Input records>
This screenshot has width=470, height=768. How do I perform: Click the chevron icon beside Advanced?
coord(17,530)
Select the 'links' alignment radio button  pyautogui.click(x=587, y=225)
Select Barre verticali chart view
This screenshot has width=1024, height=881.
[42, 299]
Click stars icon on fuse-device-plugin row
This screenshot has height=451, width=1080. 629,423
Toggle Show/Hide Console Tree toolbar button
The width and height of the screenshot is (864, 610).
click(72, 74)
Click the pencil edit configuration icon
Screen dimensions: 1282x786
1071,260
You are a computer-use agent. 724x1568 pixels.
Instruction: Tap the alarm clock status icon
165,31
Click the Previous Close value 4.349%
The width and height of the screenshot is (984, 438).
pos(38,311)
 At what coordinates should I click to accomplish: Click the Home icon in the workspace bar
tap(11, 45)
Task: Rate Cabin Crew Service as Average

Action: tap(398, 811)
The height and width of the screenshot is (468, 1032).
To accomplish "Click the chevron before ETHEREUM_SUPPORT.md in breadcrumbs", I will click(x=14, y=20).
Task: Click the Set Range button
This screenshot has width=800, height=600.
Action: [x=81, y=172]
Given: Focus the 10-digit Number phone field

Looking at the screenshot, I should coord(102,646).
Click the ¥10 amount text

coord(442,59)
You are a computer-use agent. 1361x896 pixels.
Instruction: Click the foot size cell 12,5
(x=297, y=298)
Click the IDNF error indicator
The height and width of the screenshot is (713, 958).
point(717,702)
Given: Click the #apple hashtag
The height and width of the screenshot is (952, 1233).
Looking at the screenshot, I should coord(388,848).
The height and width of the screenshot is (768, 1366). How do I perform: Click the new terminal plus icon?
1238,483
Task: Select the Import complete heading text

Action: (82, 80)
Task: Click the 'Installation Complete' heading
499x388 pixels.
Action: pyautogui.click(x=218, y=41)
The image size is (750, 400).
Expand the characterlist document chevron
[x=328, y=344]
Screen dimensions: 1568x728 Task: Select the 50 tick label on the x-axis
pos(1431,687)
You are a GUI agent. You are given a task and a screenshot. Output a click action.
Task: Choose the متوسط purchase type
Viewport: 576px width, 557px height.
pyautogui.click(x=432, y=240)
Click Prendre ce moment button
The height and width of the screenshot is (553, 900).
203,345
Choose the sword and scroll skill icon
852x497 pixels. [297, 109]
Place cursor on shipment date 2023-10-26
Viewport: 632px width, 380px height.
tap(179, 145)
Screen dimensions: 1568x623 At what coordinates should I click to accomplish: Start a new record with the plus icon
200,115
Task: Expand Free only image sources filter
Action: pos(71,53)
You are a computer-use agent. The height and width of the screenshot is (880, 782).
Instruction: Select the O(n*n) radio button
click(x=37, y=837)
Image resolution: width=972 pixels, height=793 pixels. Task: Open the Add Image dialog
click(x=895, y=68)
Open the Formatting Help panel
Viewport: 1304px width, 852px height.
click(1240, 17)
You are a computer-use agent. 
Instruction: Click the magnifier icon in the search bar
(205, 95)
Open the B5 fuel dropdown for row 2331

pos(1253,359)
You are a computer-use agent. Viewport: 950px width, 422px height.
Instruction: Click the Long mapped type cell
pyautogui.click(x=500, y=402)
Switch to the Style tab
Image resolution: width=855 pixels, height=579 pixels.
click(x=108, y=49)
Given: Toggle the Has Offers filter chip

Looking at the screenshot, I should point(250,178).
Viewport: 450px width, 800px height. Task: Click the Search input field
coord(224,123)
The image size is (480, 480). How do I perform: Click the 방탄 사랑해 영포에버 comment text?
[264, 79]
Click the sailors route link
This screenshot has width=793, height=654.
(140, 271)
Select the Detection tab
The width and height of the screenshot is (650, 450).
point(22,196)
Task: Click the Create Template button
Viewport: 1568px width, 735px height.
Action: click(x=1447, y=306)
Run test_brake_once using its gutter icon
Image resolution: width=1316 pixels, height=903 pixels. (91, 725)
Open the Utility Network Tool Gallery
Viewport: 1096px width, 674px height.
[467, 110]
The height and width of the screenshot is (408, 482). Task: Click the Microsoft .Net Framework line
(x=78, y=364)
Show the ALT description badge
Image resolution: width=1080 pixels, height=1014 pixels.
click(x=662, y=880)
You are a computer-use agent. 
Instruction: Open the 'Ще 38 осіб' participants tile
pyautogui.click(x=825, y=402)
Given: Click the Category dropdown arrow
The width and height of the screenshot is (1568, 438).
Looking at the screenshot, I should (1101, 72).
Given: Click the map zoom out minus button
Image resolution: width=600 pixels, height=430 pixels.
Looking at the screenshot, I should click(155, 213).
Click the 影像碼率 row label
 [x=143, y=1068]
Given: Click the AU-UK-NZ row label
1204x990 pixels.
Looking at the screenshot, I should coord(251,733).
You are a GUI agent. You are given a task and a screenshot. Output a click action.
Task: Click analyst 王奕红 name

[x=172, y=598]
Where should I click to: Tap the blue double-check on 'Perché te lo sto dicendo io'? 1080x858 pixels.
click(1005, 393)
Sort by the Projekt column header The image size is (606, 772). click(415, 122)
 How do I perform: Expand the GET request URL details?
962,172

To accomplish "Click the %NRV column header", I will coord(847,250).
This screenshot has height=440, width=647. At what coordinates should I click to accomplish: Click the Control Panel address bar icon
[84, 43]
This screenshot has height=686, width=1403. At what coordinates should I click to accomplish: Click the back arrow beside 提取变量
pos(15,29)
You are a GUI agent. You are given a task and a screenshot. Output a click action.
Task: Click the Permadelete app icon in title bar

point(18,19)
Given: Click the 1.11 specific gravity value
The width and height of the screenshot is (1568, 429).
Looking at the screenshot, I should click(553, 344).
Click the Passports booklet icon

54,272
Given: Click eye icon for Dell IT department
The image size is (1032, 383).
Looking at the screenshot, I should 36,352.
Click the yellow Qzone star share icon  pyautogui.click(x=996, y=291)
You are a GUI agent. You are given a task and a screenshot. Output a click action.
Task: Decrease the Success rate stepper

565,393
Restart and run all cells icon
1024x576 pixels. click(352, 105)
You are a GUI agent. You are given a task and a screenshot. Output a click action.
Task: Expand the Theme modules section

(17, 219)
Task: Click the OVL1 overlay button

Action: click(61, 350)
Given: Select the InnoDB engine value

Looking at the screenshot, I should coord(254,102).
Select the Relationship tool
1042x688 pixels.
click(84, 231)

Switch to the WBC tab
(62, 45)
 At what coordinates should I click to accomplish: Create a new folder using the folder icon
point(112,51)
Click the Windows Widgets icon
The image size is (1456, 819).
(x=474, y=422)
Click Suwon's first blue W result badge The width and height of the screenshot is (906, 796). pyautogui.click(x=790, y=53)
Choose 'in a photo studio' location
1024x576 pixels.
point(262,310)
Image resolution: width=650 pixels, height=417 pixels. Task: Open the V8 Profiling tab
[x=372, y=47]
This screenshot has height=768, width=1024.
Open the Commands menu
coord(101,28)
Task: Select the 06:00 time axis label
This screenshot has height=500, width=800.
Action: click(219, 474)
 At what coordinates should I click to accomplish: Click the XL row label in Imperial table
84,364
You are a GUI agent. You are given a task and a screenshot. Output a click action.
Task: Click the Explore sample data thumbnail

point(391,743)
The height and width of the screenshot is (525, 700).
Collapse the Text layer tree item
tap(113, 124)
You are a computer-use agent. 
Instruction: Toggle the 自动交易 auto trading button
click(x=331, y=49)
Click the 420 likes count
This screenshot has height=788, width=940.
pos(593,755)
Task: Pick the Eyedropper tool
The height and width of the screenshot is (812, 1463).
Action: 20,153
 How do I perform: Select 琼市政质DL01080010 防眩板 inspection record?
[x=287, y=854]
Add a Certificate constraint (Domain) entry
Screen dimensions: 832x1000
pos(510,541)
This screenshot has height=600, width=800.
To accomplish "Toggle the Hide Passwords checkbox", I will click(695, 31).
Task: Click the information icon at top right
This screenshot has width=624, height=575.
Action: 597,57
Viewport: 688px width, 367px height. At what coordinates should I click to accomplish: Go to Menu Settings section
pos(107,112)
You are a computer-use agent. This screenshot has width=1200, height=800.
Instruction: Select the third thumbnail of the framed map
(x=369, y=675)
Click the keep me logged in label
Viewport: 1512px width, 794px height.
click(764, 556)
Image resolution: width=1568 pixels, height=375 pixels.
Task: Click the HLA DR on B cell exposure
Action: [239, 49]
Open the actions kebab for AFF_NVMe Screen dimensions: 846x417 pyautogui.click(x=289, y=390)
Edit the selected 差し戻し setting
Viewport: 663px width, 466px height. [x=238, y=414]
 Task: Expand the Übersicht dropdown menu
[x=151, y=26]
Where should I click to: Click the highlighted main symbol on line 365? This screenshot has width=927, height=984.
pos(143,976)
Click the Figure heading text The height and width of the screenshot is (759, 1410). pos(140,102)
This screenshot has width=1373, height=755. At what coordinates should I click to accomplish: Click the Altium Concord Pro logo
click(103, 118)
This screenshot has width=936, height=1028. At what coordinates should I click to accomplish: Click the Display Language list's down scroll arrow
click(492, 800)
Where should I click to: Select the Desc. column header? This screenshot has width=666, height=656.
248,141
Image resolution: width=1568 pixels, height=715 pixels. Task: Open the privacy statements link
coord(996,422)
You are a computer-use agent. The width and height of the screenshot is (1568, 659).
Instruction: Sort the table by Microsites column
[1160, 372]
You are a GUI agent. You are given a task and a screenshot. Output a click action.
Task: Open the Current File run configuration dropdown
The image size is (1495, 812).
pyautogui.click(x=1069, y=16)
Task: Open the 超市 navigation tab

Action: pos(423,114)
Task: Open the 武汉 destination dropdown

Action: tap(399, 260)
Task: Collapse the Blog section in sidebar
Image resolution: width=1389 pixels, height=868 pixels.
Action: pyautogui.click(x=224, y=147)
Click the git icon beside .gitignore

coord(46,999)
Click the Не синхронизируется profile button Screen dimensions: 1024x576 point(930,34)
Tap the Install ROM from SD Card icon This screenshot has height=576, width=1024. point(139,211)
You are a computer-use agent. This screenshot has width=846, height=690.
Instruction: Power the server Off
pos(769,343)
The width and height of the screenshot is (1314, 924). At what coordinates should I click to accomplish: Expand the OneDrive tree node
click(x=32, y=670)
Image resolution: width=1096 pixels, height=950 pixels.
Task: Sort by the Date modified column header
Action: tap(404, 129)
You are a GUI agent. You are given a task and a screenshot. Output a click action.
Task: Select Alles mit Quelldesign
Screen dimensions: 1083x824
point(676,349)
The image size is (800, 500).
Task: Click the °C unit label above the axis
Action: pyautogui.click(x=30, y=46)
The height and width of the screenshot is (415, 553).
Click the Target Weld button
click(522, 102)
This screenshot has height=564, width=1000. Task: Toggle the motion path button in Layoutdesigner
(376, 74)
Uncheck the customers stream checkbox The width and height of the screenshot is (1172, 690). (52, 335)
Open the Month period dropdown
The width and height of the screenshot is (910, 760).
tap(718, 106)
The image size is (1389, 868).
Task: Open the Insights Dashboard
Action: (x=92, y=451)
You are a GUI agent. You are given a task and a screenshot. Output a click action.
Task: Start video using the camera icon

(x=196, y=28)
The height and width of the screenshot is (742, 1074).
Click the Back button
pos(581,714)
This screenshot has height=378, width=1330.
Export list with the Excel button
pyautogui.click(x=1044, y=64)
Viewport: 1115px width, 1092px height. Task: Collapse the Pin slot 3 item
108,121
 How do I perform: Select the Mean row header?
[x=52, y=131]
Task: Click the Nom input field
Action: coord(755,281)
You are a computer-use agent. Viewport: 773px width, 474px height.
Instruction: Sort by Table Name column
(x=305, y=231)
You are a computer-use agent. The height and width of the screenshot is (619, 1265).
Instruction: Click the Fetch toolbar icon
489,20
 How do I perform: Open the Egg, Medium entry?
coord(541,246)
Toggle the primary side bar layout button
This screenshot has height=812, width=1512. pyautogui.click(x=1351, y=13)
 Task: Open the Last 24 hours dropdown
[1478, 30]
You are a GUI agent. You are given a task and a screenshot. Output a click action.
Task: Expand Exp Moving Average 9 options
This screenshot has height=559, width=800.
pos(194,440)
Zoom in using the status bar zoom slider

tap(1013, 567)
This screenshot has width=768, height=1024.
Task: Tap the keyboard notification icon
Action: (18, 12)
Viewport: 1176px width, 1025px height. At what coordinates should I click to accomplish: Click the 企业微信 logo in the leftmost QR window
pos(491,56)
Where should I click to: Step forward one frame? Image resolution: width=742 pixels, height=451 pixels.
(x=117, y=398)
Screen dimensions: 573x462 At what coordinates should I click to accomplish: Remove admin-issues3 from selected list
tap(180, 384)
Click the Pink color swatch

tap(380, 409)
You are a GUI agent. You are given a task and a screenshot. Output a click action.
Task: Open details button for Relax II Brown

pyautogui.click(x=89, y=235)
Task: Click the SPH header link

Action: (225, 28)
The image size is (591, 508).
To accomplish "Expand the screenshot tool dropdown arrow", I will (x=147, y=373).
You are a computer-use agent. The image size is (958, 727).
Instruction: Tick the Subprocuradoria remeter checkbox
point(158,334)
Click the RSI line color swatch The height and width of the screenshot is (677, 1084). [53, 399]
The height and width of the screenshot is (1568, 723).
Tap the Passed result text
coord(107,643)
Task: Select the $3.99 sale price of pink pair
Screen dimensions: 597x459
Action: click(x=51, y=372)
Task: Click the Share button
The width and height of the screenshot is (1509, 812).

The problem> From the records above, print exactly the lines that run from the line with "Task: Select the Import complete heading text" to the line with "is (880, 782).", inclusive.

Result for this exercise>
Task: Select the Import complete heading text

Action: (82, 80)
Task: Click the 'Installation Complete' heading
499x388 pixels.
Action: pyautogui.click(x=218, y=41)
The image size is (750, 400).
Expand the characterlist document chevron
[x=328, y=344]
Screen dimensions: 1568x728 Task: Select the 50 tick label on the x-axis
pos(1431,687)
You are a GUI agent. You are given a task and a screenshot. Output a click action.
Task: Choose the متوسط purchase type
Viewport: 576px width, 557px height.
pyautogui.click(x=432, y=240)
Click Prendre ce moment button
The height and width of the screenshot is (553, 900).
203,345
Choose the sword and scroll skill icon
852x497 pixels. [297, 109]
Place cursor on shipment date 2023-10-26
Viewport: 632px width, 380px height.
tap(179, 145)
Screen dimensions: 1568x623 At what coordinates should I click to accomplish: Start a new record with the plus icon
200,115
Task: Expand Free only image sources filter
Action: pos(71,53)
You are a computer-use agent. The height and width of the screenshot is (880, 782).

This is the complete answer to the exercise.